» ACTION ITEM:
Print out the complete set of records below, exactly as they read.

(RECORDS begins)

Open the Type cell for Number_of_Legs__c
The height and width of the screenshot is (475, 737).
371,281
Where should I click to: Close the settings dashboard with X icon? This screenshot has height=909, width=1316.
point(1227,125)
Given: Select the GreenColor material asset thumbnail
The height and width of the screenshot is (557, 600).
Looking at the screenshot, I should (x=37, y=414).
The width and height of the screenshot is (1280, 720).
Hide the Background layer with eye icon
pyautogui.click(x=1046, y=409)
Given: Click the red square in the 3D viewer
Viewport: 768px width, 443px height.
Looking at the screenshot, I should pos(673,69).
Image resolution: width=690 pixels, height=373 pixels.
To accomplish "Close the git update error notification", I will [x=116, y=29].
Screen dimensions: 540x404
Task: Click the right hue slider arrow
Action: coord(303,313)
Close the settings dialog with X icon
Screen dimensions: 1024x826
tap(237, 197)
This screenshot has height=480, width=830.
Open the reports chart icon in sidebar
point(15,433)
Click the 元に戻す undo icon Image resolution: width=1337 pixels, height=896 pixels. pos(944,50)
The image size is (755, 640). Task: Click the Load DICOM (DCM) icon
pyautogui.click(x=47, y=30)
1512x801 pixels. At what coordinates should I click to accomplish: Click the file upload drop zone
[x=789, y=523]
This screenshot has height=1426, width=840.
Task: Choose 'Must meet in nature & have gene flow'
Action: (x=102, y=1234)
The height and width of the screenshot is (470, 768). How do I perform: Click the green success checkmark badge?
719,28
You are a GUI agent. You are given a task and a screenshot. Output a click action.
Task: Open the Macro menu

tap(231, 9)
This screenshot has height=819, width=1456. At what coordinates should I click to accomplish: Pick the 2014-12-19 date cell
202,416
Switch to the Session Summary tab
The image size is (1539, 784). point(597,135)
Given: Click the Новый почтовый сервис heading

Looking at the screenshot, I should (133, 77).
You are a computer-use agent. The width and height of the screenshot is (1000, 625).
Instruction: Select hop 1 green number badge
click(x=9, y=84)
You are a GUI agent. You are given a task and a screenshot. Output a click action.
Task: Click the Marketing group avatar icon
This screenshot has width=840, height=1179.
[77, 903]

(RECORDS ends)

» SOLUTION:
Open the Type cell for Number_of_Legs__c
The height and width of the screenshot is (475, 737).
371,281
Where should I click to: Close the settings dashboard with X icon? This screenshot has height=909, width=1316.
point(1227,125)
Given: Select the GreenColor material asset thumbnail
The height and width of the screenshot is (557, 600).
Looking at the screenshot, I should (x=37, y=414).
The width and height of the screenshot is (1280, 720).
Hide the Background layer with eye icon
pyautogui.click(x=1046, y=409)
Given: Click the red square in the 3D viewer
Viewport: 768px width, 443px height.
Looking at the screenshot, I should pos(673,69).
Image resolution: width=690 pixels, height=373 pixels.
To accomplish "Close the git update error notification", I will [x=116, y=29].
Screen dimensions: 540x404
Task: Click the right hue slider arrow
Action: coord(303,313)
Close the settings dialog with X icon
Screen dimensions: 1024x826
tap(237, 197)
This screenshot has height=480, width=830.
Open the reports chart icon in sidebar
point(15,433)
Click the 元に戻す undo icon Image resolution: width=1337 pixels, height=896 pixels. pos(944,50)
The image size is (755, 640). Task: Click the Load DICOM (DCM) icon
pyautogui.click(x=47, y=30)
1512x801 pixels. At what coordinates should I click to accomplish: Click the file upload drop zone
[x=789, y=523]
This screenshot has height=1426, width=840.
Task: Choose 'Must meet in nature & have gene flow'
Action: (x=102, y=1234)
The height and width of the screenshot is (470, 768). How do I perform: Click the green success checkmark badge?
719,28
You are a GUI agent. You are given a task and a screenshot. Output a click action.
Task: Open the Macro menu

tap(231, 9)
This screenshot has height=819, width=1456. At what coordinates should I click to accomplish: Pick the 2014-12-19 date cell
202,416
Switch to the Session Summary tab
The image size is (1539, 784). point(597,135)
Given: Click the Новый почтовый сервис heading

Looking at the screenshot, I should (133, 77).
You are a computer-use agent. The width and height of the screenshot is (1000, 625).
Instruction: Select hop 1 green number badge
click(x=9, y=84)
You are a GUI agent. You are given a task and a screenshot. Output a click action.
Task: Click the Marketing group avatar icon
This screenshot has width=840, height=1179.
[77, 903]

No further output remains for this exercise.